• Assignment: Each line of the material should be retyped without alteration.

☆ ☆ ☆ ☆ ☆ ☆ ☆

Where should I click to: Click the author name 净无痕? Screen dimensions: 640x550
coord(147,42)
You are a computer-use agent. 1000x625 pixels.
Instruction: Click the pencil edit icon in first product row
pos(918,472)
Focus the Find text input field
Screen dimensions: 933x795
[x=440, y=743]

☆ ☆ ☆ ☆ ☆ ☆ ☆

• Solution:
Where should I click to: Click the author name 净无痕? Screen dimensions: 640x550
coord(147,42)
You are a computer-use agent. 1000x625 pixels.
Instruction: Click the pencil edit icon in first product row
pos(918,472)
Focus the Find text input field
Screen dimensions: 933x795
[x=440, y=743]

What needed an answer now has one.